This is a purely technical blog concerning topics such as Python, Ruby, Scala, Go, Linux, open source software, the Web, and lesser-known programming languages. Ad maiorem Dei gloriam inque hominum salutem.
Monday, June 25, 2007
Random Comments from Google Developer Day
I went to Google Developer Day. Yeah, yeah, I know, that was weeks ago, and I'm only finally blogging about it now. Better late than never! Here are some random, sparse comments:
Google Infrastructure Talk
Google was still at Stanford in '97. In their current design for servers, they went back to not using cases for the servers. They're still using low end hardware. Note that GFS is not at the kernel level. They have 200+ clusters. MapReduce is not used for user search. It's more for heavy duty tasks like indexing. BigTable is pretty amazing. It's a distributed, multi-dimensional, sparse map. They have fine-grained load balancing and fast recovery. They have distributed locks and a locking service. Their largest [BigTable?] is 3000TB on several thousand machines.
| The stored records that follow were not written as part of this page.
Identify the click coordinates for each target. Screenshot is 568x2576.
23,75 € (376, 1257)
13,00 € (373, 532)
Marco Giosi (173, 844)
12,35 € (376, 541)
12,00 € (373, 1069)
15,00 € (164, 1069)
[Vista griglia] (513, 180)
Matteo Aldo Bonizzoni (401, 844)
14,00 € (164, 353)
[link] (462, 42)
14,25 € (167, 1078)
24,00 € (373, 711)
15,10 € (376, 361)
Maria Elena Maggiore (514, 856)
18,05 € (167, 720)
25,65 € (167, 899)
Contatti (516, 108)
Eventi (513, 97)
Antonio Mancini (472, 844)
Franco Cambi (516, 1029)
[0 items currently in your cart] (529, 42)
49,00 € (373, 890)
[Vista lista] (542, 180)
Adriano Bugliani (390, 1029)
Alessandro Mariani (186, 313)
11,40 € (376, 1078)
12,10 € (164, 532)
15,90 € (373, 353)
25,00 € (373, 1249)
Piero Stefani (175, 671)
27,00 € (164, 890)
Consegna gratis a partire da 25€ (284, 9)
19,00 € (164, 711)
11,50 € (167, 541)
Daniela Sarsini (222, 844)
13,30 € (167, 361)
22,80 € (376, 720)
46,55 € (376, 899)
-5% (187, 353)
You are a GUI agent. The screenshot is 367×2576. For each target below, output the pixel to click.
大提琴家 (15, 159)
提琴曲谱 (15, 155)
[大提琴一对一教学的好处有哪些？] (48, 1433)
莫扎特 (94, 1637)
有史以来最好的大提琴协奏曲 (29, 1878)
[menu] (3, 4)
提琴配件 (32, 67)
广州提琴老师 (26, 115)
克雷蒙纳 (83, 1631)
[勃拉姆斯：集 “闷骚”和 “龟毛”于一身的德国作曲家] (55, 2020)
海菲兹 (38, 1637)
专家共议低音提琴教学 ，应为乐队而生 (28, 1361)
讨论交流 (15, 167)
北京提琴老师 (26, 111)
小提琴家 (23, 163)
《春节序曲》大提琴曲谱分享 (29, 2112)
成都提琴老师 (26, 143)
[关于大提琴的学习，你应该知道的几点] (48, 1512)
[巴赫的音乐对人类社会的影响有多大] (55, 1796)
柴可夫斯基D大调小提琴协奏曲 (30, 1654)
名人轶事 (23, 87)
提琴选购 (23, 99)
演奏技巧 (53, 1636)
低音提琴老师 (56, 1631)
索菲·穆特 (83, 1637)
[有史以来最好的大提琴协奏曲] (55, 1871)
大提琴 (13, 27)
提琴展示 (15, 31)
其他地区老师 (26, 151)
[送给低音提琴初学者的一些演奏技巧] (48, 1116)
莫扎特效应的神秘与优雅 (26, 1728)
I asked, and he said that open sourcing GFS "isn't unthinkable".
Google Web Toolkit
Alex Martelli's Design Patterns in Python Talk
This is the third time I've seen this talk, and this time I was able to understand everything he said ;)
Theorizing the Data: Avoiding the Capital Mistake
This was a great talk about statistical approaches to linguistics. Probability stats papers were really big at the ACM in 2006. Everyone is fighting the spam problem. The speaker emphasized that more data results in better results, which is why he went to Google. Lots of data results in good machine learning which results in more useable language translations. In trying to do automated translations, nothing matter more than statistics. Getting hints from linguists wasn't all that helpful when they tried it. It would appear that humans may learn language by having a statistical understanding of patterns; after all, there are too many rules with too many exceptions.